Terraform will perform the following actions:

  # module.dgamba_test_80.bigip_ltm_pool_attachment.this will be destroyed
  - resource "bigip_ltm_pool_attachment" "this" {
      - id   = "/Common/dgamba_test_80-/Common/dgamba-web-0.example.com:8080" -> null
      - node = "/Common/dgamba-web-0.example.com:8080" -> null
      - pool = "/Common/dgamba_test_80" -> null
    }

  # module.dgamba_test_80.bigip_ltm_pool_attachment.this[1] will be destroyed
  - resource "bigip_ltm_pool_attachment" "this" {
      - id   = "/Common/dgamba_test_80-/Common/dgamba-web-1.example.com:8080" -> null
      - node = "/Common/dgamba-web-1.example.com:8080" -> null
      - pool = "/Common/dgamba_test_80" -> null
    }

  # module.dgamba_test_80.bigip_ltm_pool_attachment.this["/Common/dgamba-web-0.example.com:8080"] will be created
  + resource "bigip_ltm_pool_attachment" "this" {
      + id   = (known after apply)
      + node = "/Common/dgamba-web-0.example.com:8080"
      + pool = "/Common/dgamba_test_80"
    }

  # module.dgamba_test_80.bigip_ltm_pool_attachment.this["/Common/dgamba-web-1.example.com:8080"] will be created
  + resource "bigip_ltm_pool_attachment" "this" {
      + id   = (known after apply)
      + node = "/Common/dgamba-web-1.example.com:8080"
      + pool = "/Common/dgamba_test_80"
    }

Plan: 2 to add, 0 to change, 2 to destroy.

The above plan would also cause an outage, so we need to do terraform state mv:

$ ./terraform state mv module.dgamba_test_80.bigip_ltm_pool_attachment.this[0] 'module.dgamba_test_80.bigip_ltm_pool_attachment.this["/Common/dgamba-web-0.example.com:8080"]'
Move "module.dgamba_test_80.bigip_ltm_pool_attachment.this[0]" to "module.dgamba_test_80.bigip_ltm_pool_attachment.this[\"/Common/dgamba-web-0.example.com:8080\"]"
Successfully moved 1 object(s).

$ ./terraform state mv module.dgamba_test_80.bigip_ltm_pool_attachment.this[1] 'module.dgamba_test_80.bigip_ltm_pool_attachment.this["/Common/dgamba-web-1.example.com:8080"]'
Move "module.dgamba_test_80.bigip_ltm_pool_attachment.this[1]" to "module.dgamba_test_80.bigip_ltm_pool_attachment.this[\"/Common/dgamba-web-1.example.com:8080\"]"
Successfully moved 1 object(s).
Warning

Notice how even though the plan referred to node index 0 as:

module.dgamba_test_80.bigip_ltm_pool_attachment.this

The state move needs to point at is as:

module.dgamba_test_80.bigip_ltm_pool_attachment.this[0]

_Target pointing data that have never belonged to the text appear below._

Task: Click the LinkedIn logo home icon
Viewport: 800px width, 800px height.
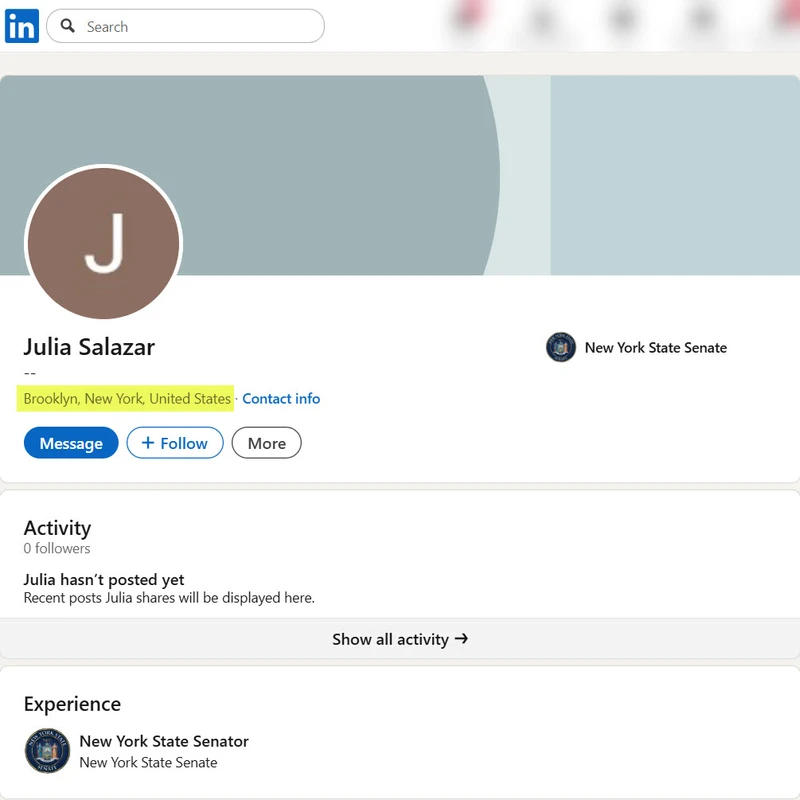Action: click(x=21, y=26)
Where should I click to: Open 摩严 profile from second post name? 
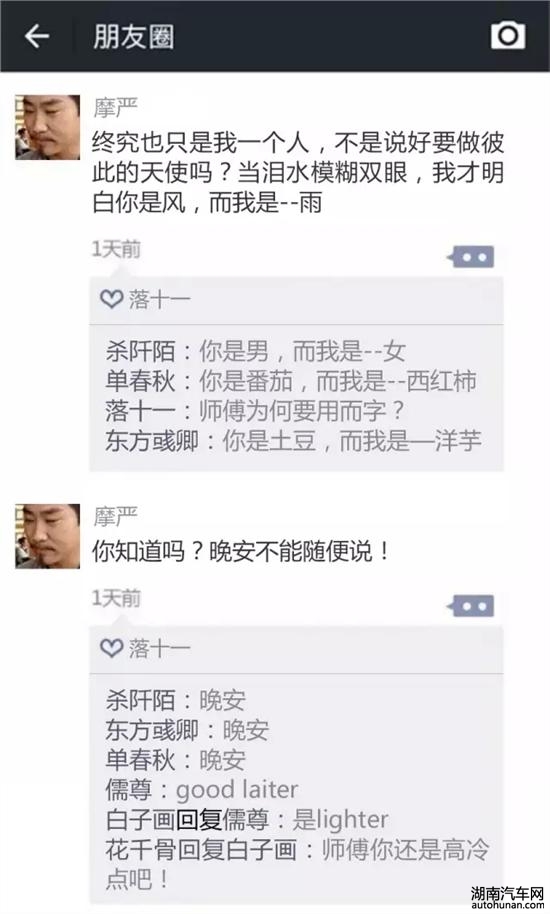click(115, 516)
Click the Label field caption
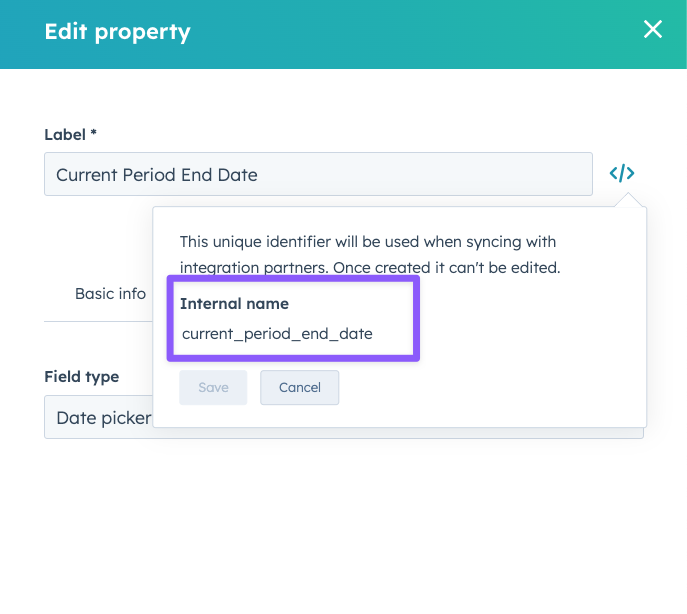The width and height of the screenshot is (687, 614). [x=64, y=134]
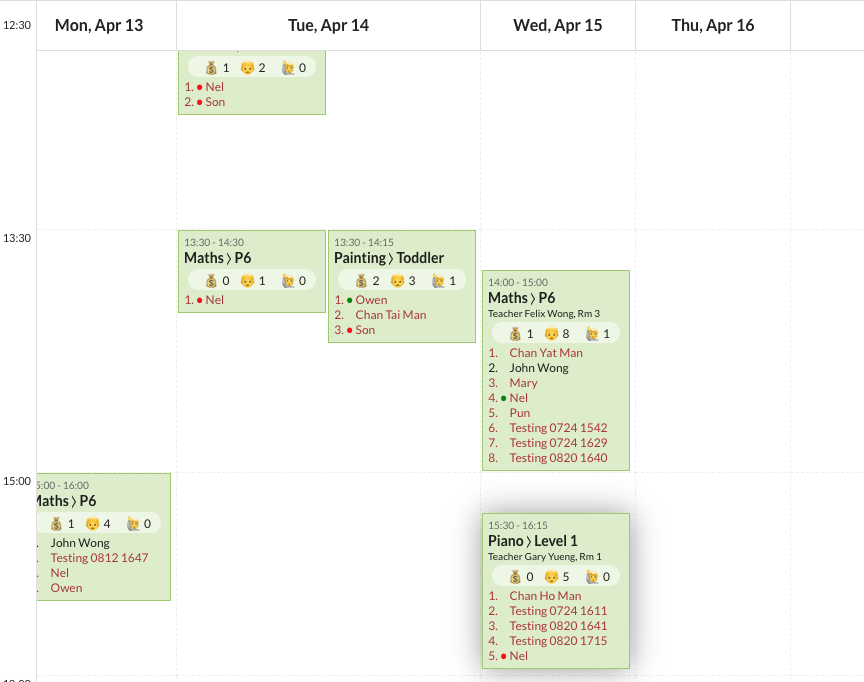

Additionally, the second part is wrapped in single quotes to avoid shell issues.

Now your upgrade to for_each is complete!

The End Result

Now we can get back to removing that single entry at index 0:

 module "dgamba_test_80" {
-  source   = "./modules/pool"
+  source   = "./modules/pool-v2"
   name     = "dgamba_test_80"

   node_port_list = [
-    "${module.dgamba-web-0.name}:8080",
     "${module.dgamba-web-1.name}:8080",
   ]
 }

And we finally get what we expect, a single node destruction:

Terraform will perform the following actions:

  # module.dgamba_test_80.bigip_ltm_pool_attachment.this["/Common/dgamba-web-0.example.com:8080"] will be destroyed
  - resource "bigip_ltm_pool_attachment" "this" {
      - id   = "/Common/dgamba_test_80-/Common/dgamba-web-0.example.com:8080" -> null
      - node = "/Common/dgamba-web-0.example.com:8080" -> null
      - pool = "/Common/dgamba_test_80" -> null
    }

Plan: 0 to add, 0 to change, 1 to destroy.

Conclusion

As it stands, moving resources over to the new Terraform for_each syntax is very time consuming and requires state manipulation. On the other hand, the state manipulation is done once and we will never have to do any additional state manipulation for that common scenario or replacing nodes.